The answer consists of the lines from the line holding "You are a computer-use agent." through the last line of the entries, retyped exactly, and nothing else. No pictures belong in it.

◆ ◆ ◆

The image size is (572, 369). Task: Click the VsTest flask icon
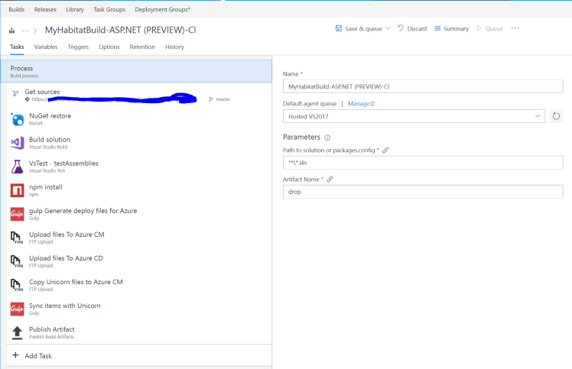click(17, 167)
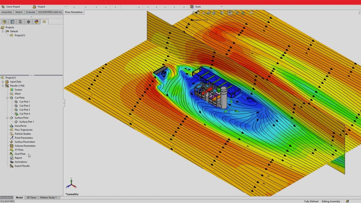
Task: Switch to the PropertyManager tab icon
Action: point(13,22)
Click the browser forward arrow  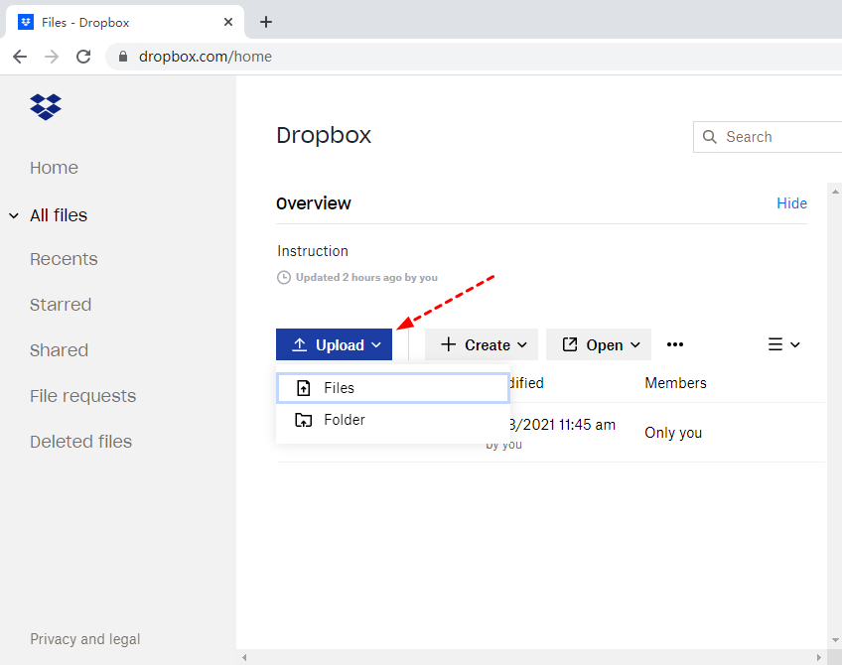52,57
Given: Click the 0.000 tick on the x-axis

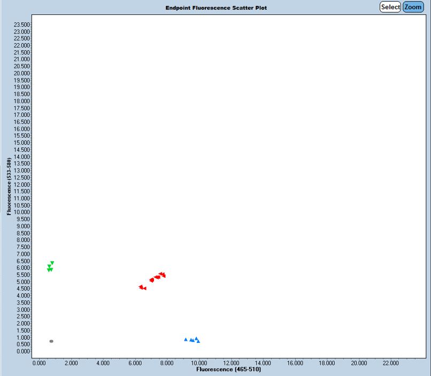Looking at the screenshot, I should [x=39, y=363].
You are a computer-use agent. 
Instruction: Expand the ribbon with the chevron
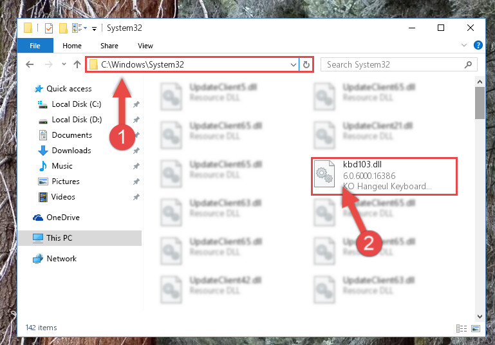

◆ ◆ ◆

## SOLUTION TO THIS EXERCISE
You are a computer-use agent. 
Instruction: Expand the ribbon with the chevron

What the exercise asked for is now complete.